圖2 代表性差異miRNA的驗(yàn)證

2.4 差異靶基因的GO分析 GO功能注釋分類(lèi)統(tǒng)計(jì)分析顯示，差異靶基因顯著富集的生物過(guò)程除了基因轉(zhuǎn)錄、表達(dá)和細(xì)胞遷移調(diào)節(jié)外，還有細(xì)胞周期和骨骼肌細(xì)胞分化過(guò)程。其中骨骼肌分化過(guò)程中包含了早期生長(zhǎng)反應(yīng)蛋白2(EGR2)、環(huán)1(Ring1)人轉(zhuǎn)錄因子 Yin-Yang1(YY1)和 Ring1 和 YY1 結(jié)合蛋白(Rybp)基因。而在細(xì)胞組成分中，差異表達(dá)基因與細(xì)胞外泌體、核及髓鞘形成中相關(guān)性較高。
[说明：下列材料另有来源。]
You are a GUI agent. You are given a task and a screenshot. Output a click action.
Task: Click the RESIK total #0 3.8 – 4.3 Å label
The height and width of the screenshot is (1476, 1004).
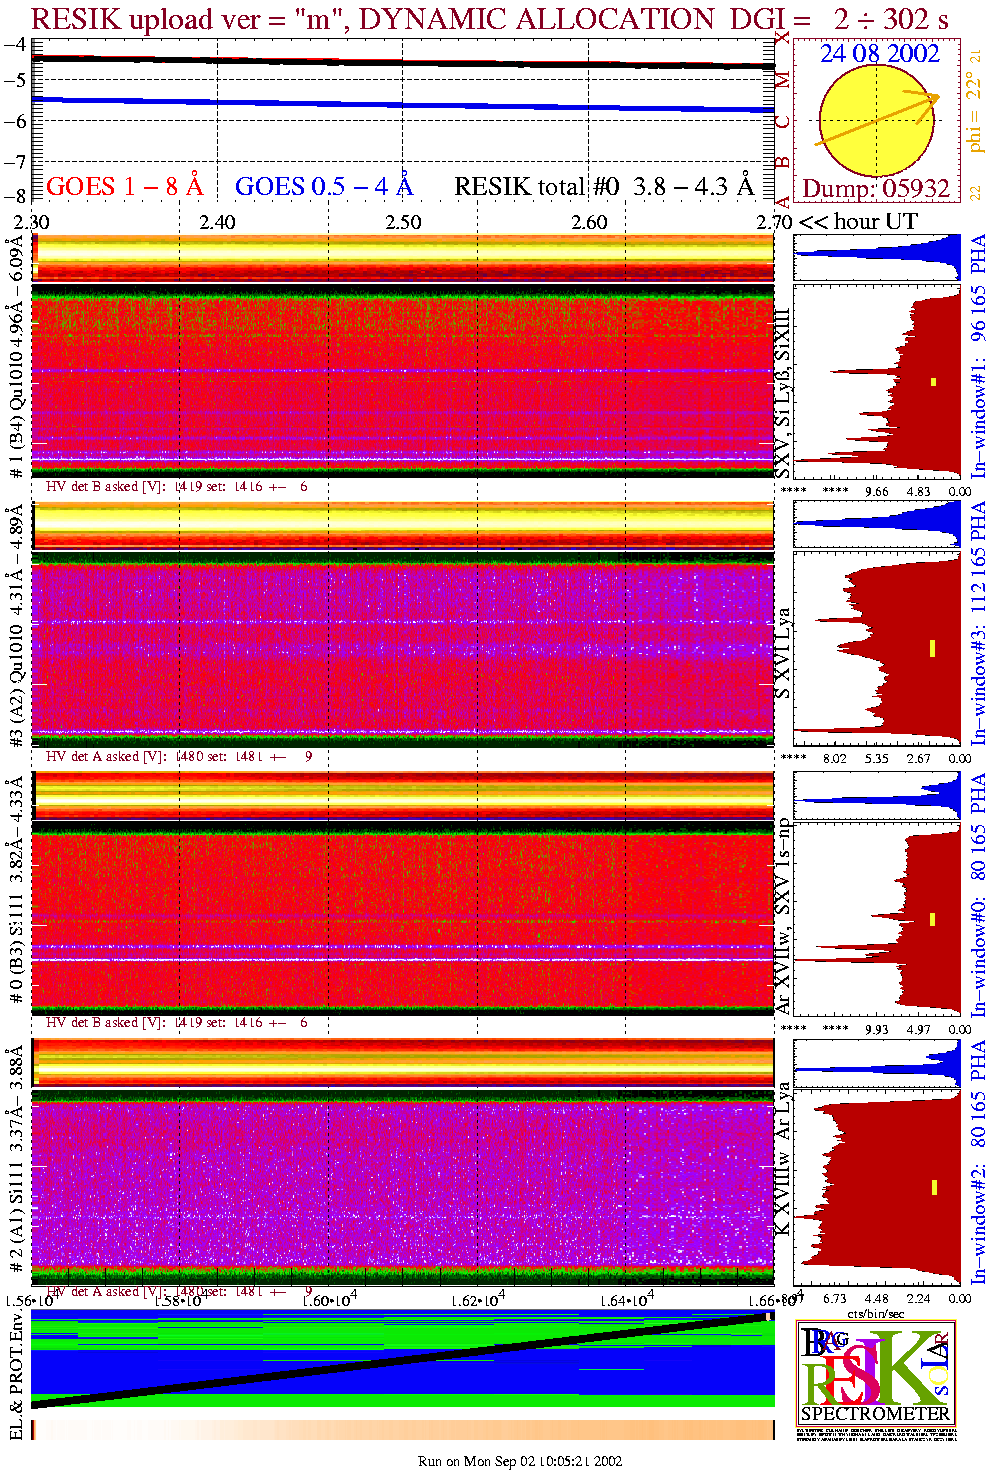603,187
分子功能中，蛋白質(zhì)及其復(fù)合物結(jié)合和RNA聚合酶Ⅱ轉(zhuǎn)錄共抑制活性過(guò)程中占比較高(圖3)。

圖3 差異靶基因的GO分析

2.5 EGR2、Rybp、Ring1和YY1基因的驗(yàn)證 通過(guò)qRT-PCR證實(shí)了骨骼肌分化過(guò)程中，老年組所有4個(gè)基因的mRNA水平與青年組相比均顯著升高(P<0.05, 圖4A)。其中，Rybp，Ring1和YY1結(jié)合蛋白在損傷性肌肉再生中負(fù)責(zé)調(diào)節(jié)骨骼肌的新生[9]。在老年小鼠的肌肉中，Rybp在蛋白質(zhì)水平上也有所增加(圖4B)。這些結(jié)果表明，Rybp及其推測(cè)的調(diào)控性miRNA miR-136可能促進(jìn)了肌肉衰老過(guò)程。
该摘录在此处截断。